When the rapper exploded on the scene as Wiz Khalifa, Sally felt the thrill of discovery that comes when you promote new talent.
He did multiple internships in Hollywood, at Interscope Records and at William Morris Endeavor, the global leader in representing entertainment, sports, and fashion talent. That’s where he had a stapler thrown at him—just another day at the office or, as he describes it, “straight up ‘Entourage.’” (Think hit HBO comedy series). He also interned at a small production company where he read scripts all day and pitched TV show ideas. By the time he graduated from Princeton, he had an idea of how Hollywood works, and he had two goals.
“I wanted to be able to continue to read and write,” he says. “And I wanted to never wear a suit.”
He was hired at William Morris Endeavor as an assistant straight out of college. And yes, he had to wear a suit. But not for long.
Discovering AR and VR
At William Morris Endeavor, Sally found his calling while working for agent Craig Kestel, who was known as the “Sundance King” because of his ability to find undiscovered writers and directors bringing breakout hits to the Sundance Film Festival.
“I have no artistic skill whatsoever, but I really like artists who push the boundaries,” Sally says. “What I can do is act as a shield or amplifier for an artist, finding them the space and funding to get things they need and, most importantly, giving them the opportunity to focus on creating the art.”
In Hollywood, the person who finds talented smart people who believe in themselves but need money or help navigating logistical headaches is called a “producer.” Sally has already earned a reputation as a producer who doesn’t say, “It’s too complicated, we don’t have the budget.” Instead, he proudly claims, “The thing that has never been done before is the only thing I have done before.”
During a stint as a creative executive at Hasbro Studios, the entertainment arm of the toy company, Sally found his true calling. He saw other executives spending their nights and weekends watching TV and movies, reading scripts, looking for the next big hit, and he knew he didn’t share their passion—until he tried on his first VR (virtual reality) headset.
“My entire world changed completely,” he says. “This was going to be my nights and weekends. This was what I had to be doing.”
He quit his job at Hasbro, threw himself into the world of interactive media, asking every engineer he met “a thousand questions,” and ultimately defined his role as “a bridge between the technical and creative.” At RYOT, Verizon’s content innovation arm, he spent five years gathering financing and producing AR and VR projects that had never been done before, developing media formats of the future.
It’s not an easy job, and that’s exactly what he likes about it.
“I’ve been battle-tested,” he says. “I don’t get stressed because whatever comes up will probably not be half as difficult as what I have already done.”
The golden age of video games
At Jadu, he is working on what he believes will be the future of gaming, an AR world free of cumbersome, expensive headsets where gaming reaches more people. Imagine playing a next-generation AR game on your mobile phone, seeing your digital avatar compete with your friends’ digital avatars.
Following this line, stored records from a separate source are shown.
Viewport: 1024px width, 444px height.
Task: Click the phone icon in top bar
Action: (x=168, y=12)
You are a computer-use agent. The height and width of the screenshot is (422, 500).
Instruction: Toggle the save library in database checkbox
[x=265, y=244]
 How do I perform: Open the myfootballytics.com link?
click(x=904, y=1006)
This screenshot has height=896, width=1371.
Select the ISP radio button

It is, Sally says, “the ‘Mortal Kombat’ or ‘Street Fighter’ of the future.” And it is what makes Jake Sally tick.
“The core function of my identity is that I am a gamer,” he says. “I love playing. Today, we are in the golden age of video games with the cost to create and distribute them being democratized for people who couldn’t participate before.”
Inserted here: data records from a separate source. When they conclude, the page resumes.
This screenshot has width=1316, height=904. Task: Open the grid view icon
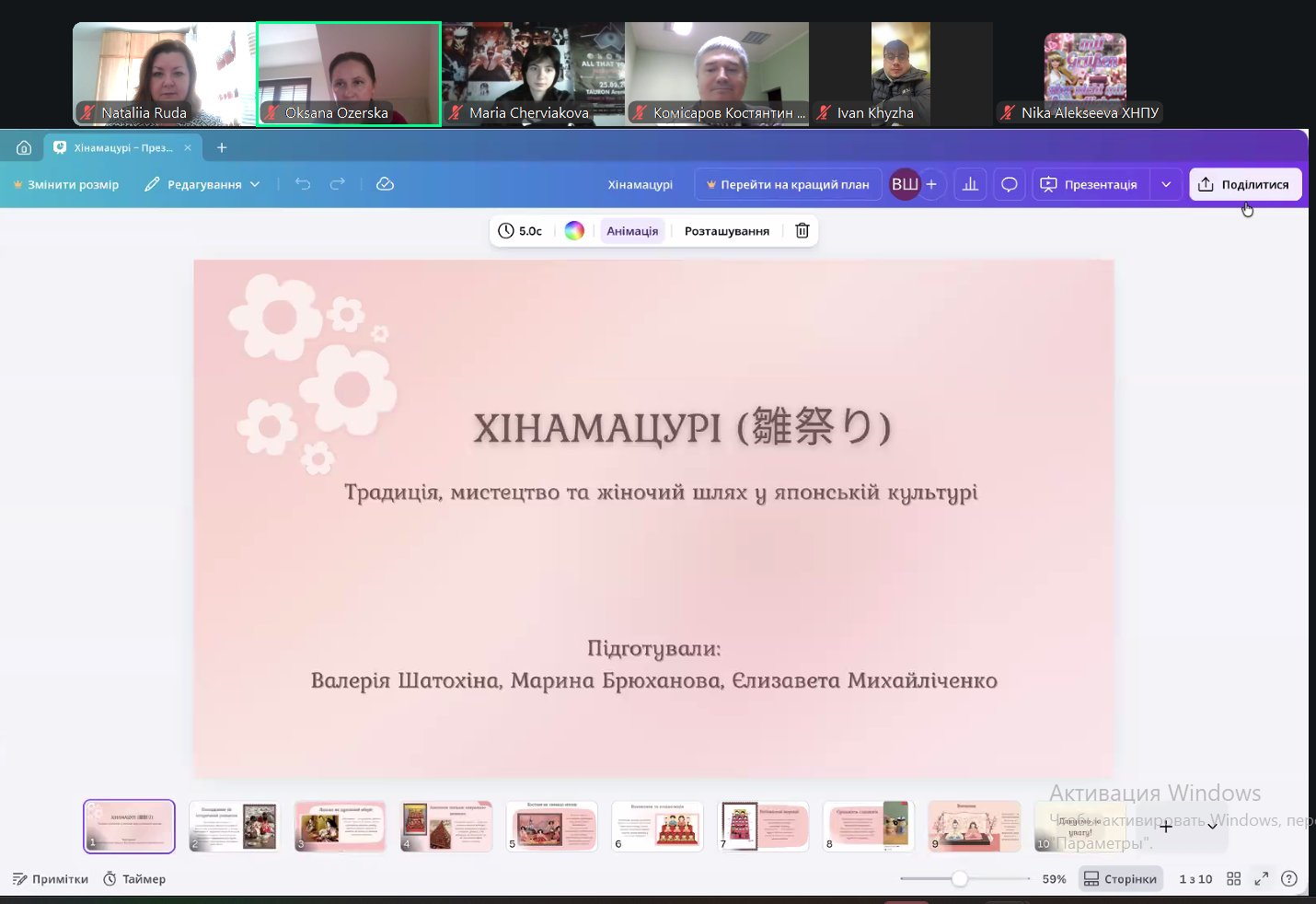point(1233,879)
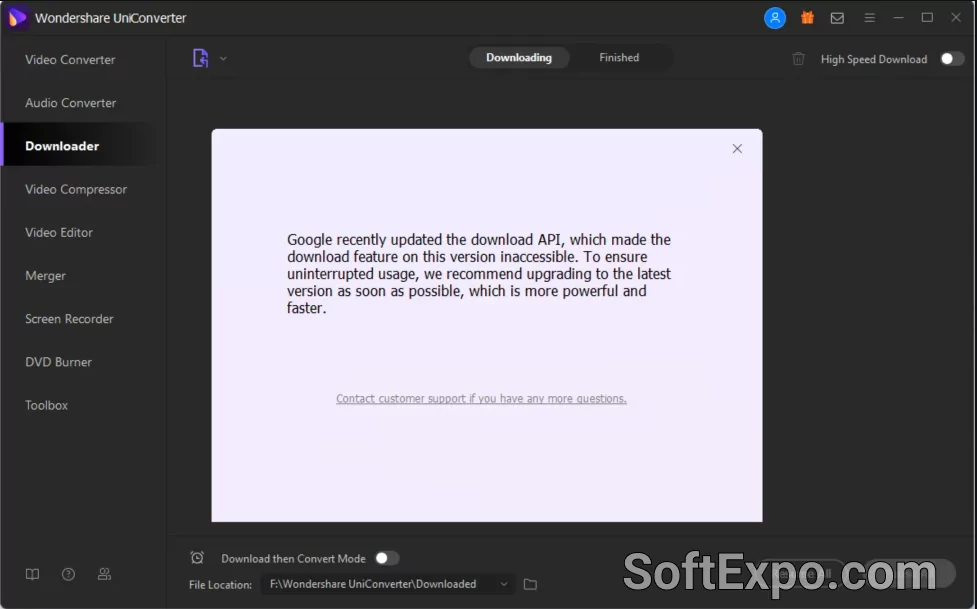Click the Contact customer support link

[481, 398]
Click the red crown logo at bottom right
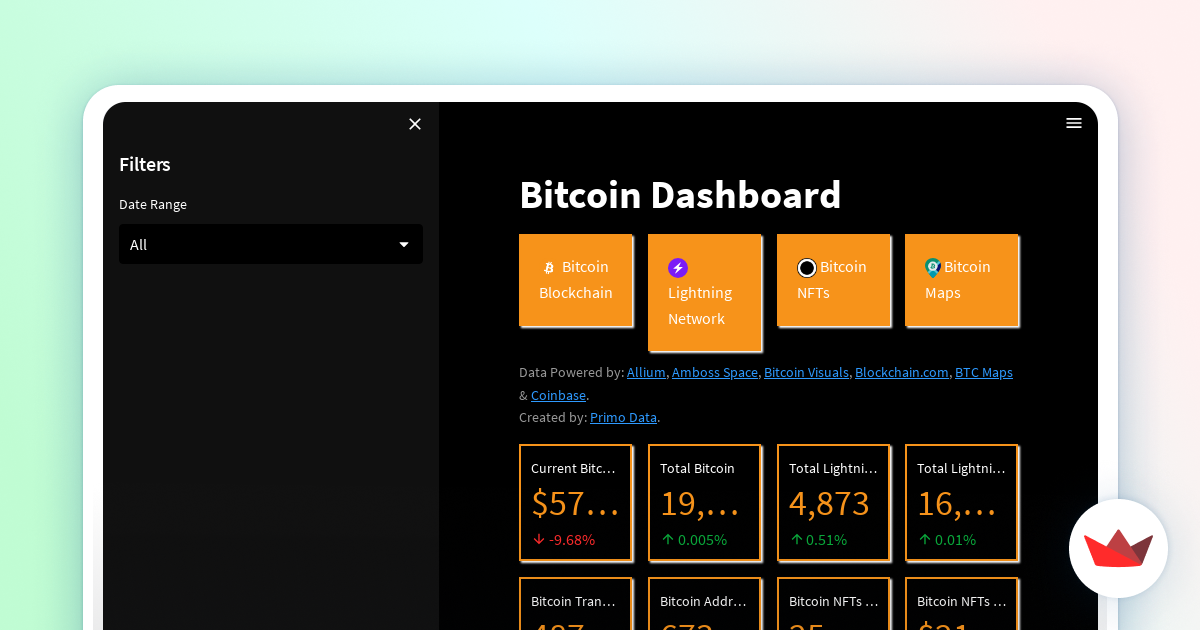 pyautogui.click(x=1118, y=548)
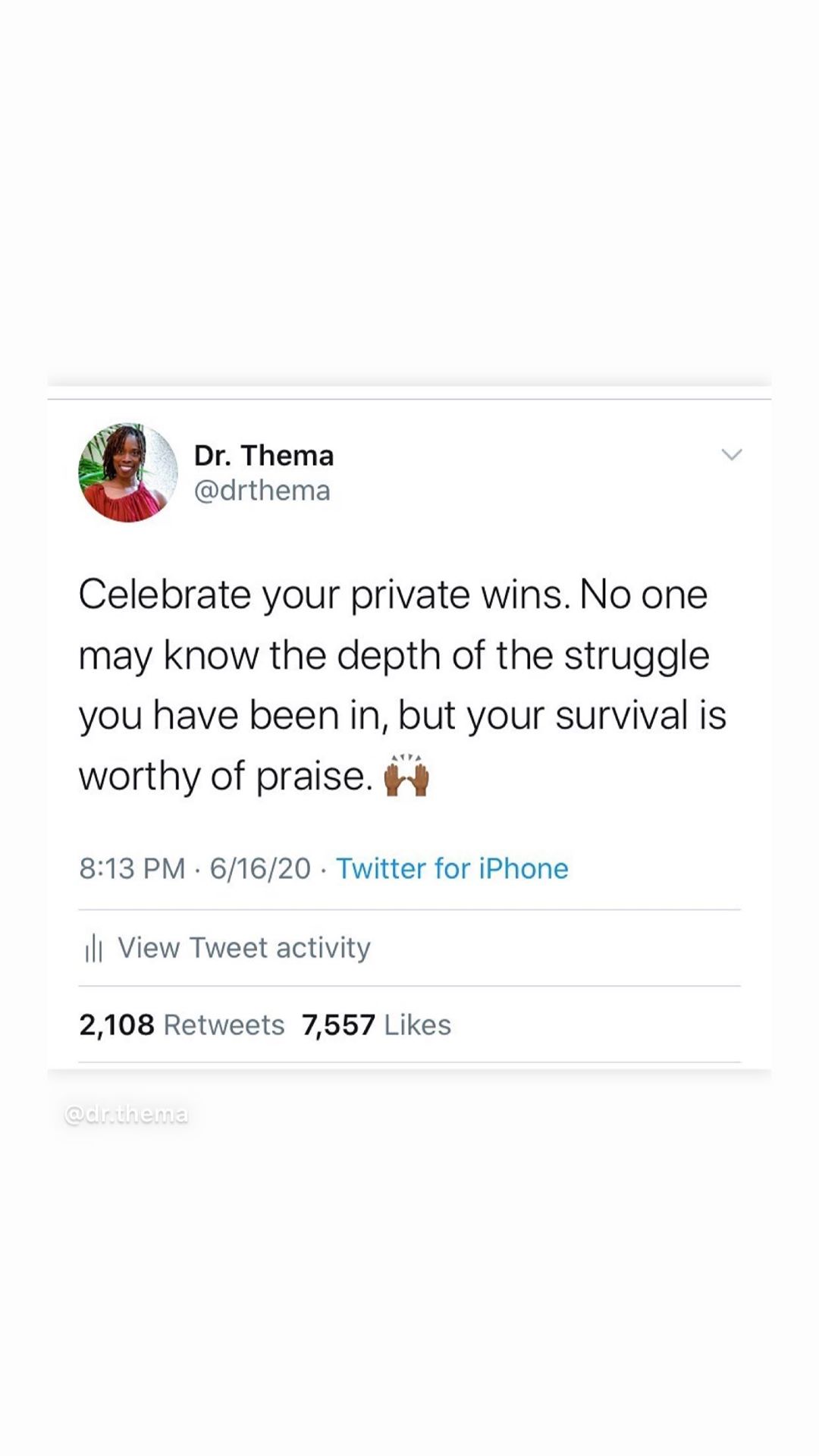Screen dimensions: 819x1456
Task: Click the "worthy of praise" text
Action: [x=225, y=776]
Don’t for a minute think of Sally as an isolated loner sitting around the clock in a dark room with game consoles. Although he calls himself a “closet introvert,” he likes to socialize with close friends—and most of them date back to his time at CA. On a night in early June, he is headed to watch the Nuggets play in the NBA finals with his CA friends. His first memory of CA is a preseason soccer practice when CA lifer and alumnus Charlie Gallagher ’08 jogged over to him and said, “Hey, I’m Charlie, nice to meet you.”
“There is a real permanence to those CA friends, and that is a testament to CA as an incubator of bonds that are very special and genuine,” Sally says. “At CA people leaned in rather than leaned out. It was just the right school for me.”